Когда-то Сергей Михайлович Эйзенштейн сказал мне правильную вещь: «У человека центр ума и центр талантов находятся в разных полушариях». Есть масса гениальных актеров, которые в жизни просто дураки. Но я не могу сказать, что все французы дураки, но они, как правило, на ступеньку ниже тех интеллектуальных ролей, которые мы видим в их исполнении.

– Вы сказали, что часто бывали во Франции, но ведь в те времена было очень сложно попасть за границу. Может, была какая-то благосклонность со стороны властей к вам?

– Нет, я просто там трудился со своими коллегами, мы вместе сочиняли. Филипп-Жирар, Франсис Лемарк, Мишель Легран… Это мои коллеги.

Кстати, Париж я знаю лучше, чем Москву. Здесь в Москве шофер меня привезет и отвезет, там я часто хожу пешком. В Париже я живу в одном и том же отеле и в одном и том же номере. Весь квартал – аптекари, булочники – за тридцать лет стали моими приятелями. Это на левом берегу в Латинском квартале.
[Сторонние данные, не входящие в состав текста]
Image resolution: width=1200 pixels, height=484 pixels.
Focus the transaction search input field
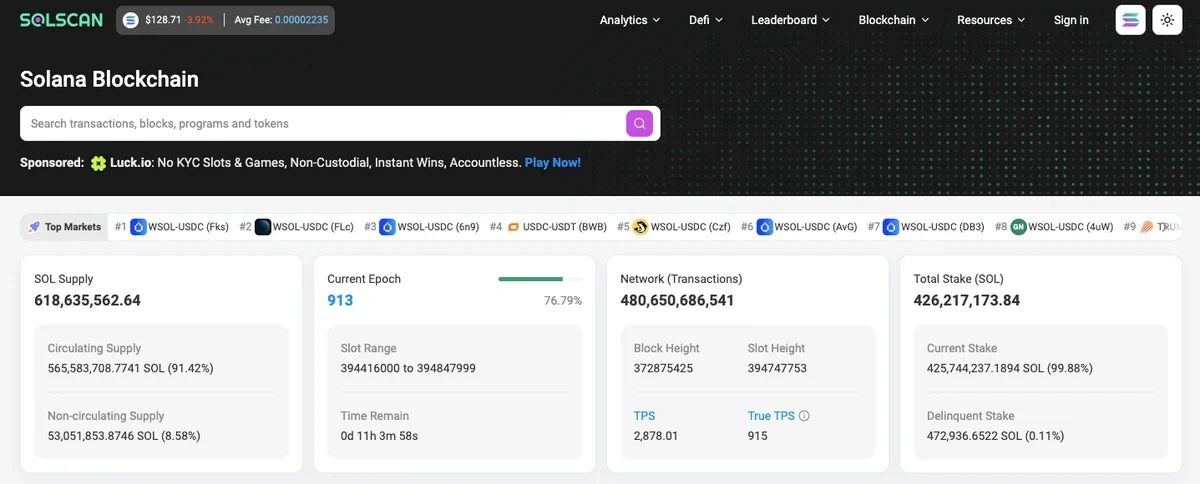pyautogui.click(x=320, y=124)
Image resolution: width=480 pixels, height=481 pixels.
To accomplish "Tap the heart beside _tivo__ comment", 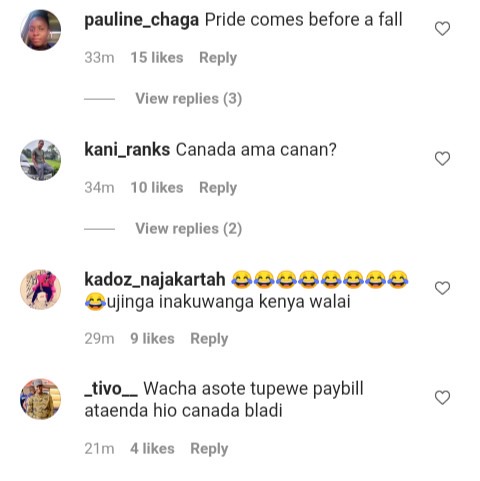I will tap(442, 398).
Как-то года два назад я приехал туда и узнаю, что мой номер стал дороже. Спрашиваю своего приятеля администратора: «Эдуард, почему мой номер стал дороже?» Он говорит мне: «Он стал тише». «Как же так? – не понимаю я. – Напротив ночное заведение, постоянно звучит эта танцевальная хреновина. До четырех утра крики, мотоциклы без глушителя ездят». «Нет, – снова он мне говорит, – он стал тише». «Почему?» «А у тебя в номере сломался телевизор». Вот такой французский юмор.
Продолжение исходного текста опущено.